What this task involves
Among the entries below, only the lines starting at the one with "Task: Toggle the User-ID" and ending at the one with "Open Exports de", both included, are to be printed exactly.
───── Records for the exercise
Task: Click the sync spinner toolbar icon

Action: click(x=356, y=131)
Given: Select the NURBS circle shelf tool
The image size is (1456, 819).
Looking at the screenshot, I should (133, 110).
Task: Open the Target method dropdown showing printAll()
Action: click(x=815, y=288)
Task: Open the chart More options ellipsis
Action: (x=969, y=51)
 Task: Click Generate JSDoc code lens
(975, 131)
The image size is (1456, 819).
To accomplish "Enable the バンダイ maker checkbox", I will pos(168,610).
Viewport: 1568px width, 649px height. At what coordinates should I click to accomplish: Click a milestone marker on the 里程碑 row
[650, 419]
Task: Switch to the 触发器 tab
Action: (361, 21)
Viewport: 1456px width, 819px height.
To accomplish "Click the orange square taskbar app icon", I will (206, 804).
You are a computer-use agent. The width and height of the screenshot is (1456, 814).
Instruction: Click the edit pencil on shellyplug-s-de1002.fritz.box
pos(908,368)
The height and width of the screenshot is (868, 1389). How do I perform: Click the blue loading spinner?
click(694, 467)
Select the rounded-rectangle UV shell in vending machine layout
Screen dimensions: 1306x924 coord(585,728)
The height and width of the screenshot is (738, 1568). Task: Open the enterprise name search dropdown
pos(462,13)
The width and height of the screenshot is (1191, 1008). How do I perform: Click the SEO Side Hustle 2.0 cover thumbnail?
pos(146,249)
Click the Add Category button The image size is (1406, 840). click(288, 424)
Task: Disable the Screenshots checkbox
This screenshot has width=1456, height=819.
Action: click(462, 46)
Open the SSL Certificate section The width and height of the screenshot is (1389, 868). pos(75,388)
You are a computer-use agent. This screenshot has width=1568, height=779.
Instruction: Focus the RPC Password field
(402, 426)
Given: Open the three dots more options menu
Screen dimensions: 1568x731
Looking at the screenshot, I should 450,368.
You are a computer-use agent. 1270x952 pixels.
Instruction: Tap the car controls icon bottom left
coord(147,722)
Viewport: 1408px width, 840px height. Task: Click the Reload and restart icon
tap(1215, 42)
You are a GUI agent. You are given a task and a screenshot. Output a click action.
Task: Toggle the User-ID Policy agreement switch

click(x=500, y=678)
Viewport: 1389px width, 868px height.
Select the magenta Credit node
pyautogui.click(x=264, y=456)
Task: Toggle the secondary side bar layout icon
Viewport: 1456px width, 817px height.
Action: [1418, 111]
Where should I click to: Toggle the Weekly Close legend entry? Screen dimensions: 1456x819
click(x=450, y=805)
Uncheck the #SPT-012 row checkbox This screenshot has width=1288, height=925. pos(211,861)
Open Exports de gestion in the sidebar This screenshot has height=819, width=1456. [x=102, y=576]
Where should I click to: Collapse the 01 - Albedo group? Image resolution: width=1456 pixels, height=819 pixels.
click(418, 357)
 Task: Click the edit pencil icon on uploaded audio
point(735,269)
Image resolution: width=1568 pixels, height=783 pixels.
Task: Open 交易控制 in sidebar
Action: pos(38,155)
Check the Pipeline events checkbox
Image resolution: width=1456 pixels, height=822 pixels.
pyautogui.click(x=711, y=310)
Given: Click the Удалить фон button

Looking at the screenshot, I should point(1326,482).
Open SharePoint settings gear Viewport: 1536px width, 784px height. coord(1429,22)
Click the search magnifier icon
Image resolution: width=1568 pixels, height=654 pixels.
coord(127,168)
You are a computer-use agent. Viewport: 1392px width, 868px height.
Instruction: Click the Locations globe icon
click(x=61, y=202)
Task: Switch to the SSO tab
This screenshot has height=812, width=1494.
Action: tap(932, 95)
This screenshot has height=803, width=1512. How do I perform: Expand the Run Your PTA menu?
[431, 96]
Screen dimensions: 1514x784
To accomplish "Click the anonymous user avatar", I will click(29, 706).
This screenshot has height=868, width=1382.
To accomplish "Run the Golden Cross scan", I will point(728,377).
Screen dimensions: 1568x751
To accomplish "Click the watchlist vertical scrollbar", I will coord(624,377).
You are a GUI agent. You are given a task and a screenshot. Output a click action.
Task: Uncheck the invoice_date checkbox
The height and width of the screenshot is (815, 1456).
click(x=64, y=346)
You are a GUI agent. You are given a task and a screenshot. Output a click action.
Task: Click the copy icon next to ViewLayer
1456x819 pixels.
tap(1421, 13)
──────────
Solution below
Task: Toggle the User-ID Policy agreement switch

click(x=500, y=678)
Viewport: 1389px width, 868px height.
Select the magenta Credit node
pyautogui.click(x=264, y=456)
Task: Toggle the secondary side bar layout icon
Viewport: 1456px width, 817px height.
Action: [1418, 111]
Where should I click to: Toggle the Weekly Close legend entry? Screen dimensions: 1456x819
click(x=450, y=805)
Uncheck the #SPT-012 row checkbox This screenshot has width=1288, height=925. pos(211,861)
Open Exports de gestion in the sidebar This screenshot has height=819, width=1456. [x=102, y=576]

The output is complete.